Como prevenir novos eventos?
Primeiro, deve-se avaliar se existe etiologia cardioembólica evidente (FA ou flutter atrial com clínica e imagem compatíveis ou história prévia de AIT/AVCi cardioembólico). Nestes casos, a anticoagulação está indicada. Isso independente da arritmia ser paroxística, persistente ou permanente. Não há necessidade de realização de terapia antiplaquetária.
Nos casos de etiologia aterotrombótica ou lacunar, a base do manejo é a terapia antiplaquetária e controle do risco cardiovascular (hipertensão, dislipidemia, síndrome metabólica, etc.).
Há benefício em iniciar as medidas preventivas o quanto antes. O estudo mais importante que avaliou o impacto do tratamento precoce no AIT foi o EXPRESS (https://pubmed.ncbi.nlm.nih.gov/17928046/). Esse trabalho encontrou uma redução de risco de AVCi em 90 dias quando o tratamento foi iniciado em menos de 24 horas. Esta redução de risco foi sustentada em um acompanhamento de 10 anos.
O uso do AAS precocemente no AIT já é bem estabelecido. Além disso, deve-se identificar os pacientes com ABCD2 maior ou igual a 4, pois estes podem se beneficiar de DAPT - associação de AAS e clopidogrel.
Os estudos CHANCE e POINT são os principais trabalhos que compararam a monoterapia com AAS contra DAPT em pacientes com AIT de alto risco (https://pubmed.ncbi.nlm.nih.gov/25957224/, https://pubmed.ncbi.nlm.nih.gov/29766750/). Ambos mostraram um benefício da DAPT na prevenção de AVCi em 90 dias. A redução de risco foi maior nos primeiros 21 dias após o AIT.
Assim, a recomendação atual é:
- ABCD2 < 4: monoterapia com AAS 300mg de ataque seguido de 75-100 mg/dia.
- ABCD2 ≥ 4: DAPT por 21 dias. Ataque com clopidogrel 300mg e AAS 300mg, seguido de manutenção com clopidogrel 75 mg/dia e AAS 75 a 100 mg/dia. Após, manter monoterapia com AAS.
- Em pacientes que se apresentam após 7 dias do evento isquêmico, não há benefício de realizar DAPT mesmo se alto risco.
O tratamento para dislipidemia deve ser feito com estatinas de alta potência (ex.: atorvastatina 40 a 80 mg/dia).

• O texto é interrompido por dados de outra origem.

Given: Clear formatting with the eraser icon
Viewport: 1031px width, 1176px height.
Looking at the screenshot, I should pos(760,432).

A meta é de LDL menor que 50 a 70 mg/dL em controle ambulatorial.
Em casos de aterosclerose de grandes vasos, existem algumas particularidades. Endarterectomia de carótida é recomendada em estenoses de 70 a 99% e AIT compatível com o lado da estenose. Deve-se avaliar a indicação durante a internação, pois o benefício é maior quando o procedimento é realizado em até 14 dias do evento. Se o risco cirúrgico for alto ou a estenose menor que 70%, a indicação deve ser individualizada. O tratamento com AAS, DAPT e controle de risco cardiovascular seguem a recomendação geral.

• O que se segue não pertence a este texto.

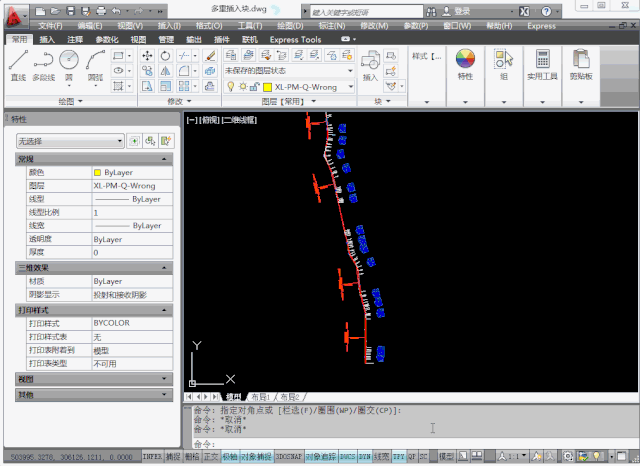Toggle Grid display (栅格) in status bar
The height and width of the screenshot is (466, 640).
coord(192,456)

Na estenose de grandes vasos intracranianos, não está recomendado terapia com angioplastia ou stent no tratamento inicial. Se a estenose for de 50 a 99%, o tratamento preferencial é com AAS 325mg/dia. Em estenoses 70 a 99%, a DAPT pode ser considerada por até 90 dias após evento.
Em casos de eventos lacunares/aterosclerose de pequenos vasos, o tratamento deve seguir as recomendações de terapia antiplaquetária e controle de risco cardiovascular gerais.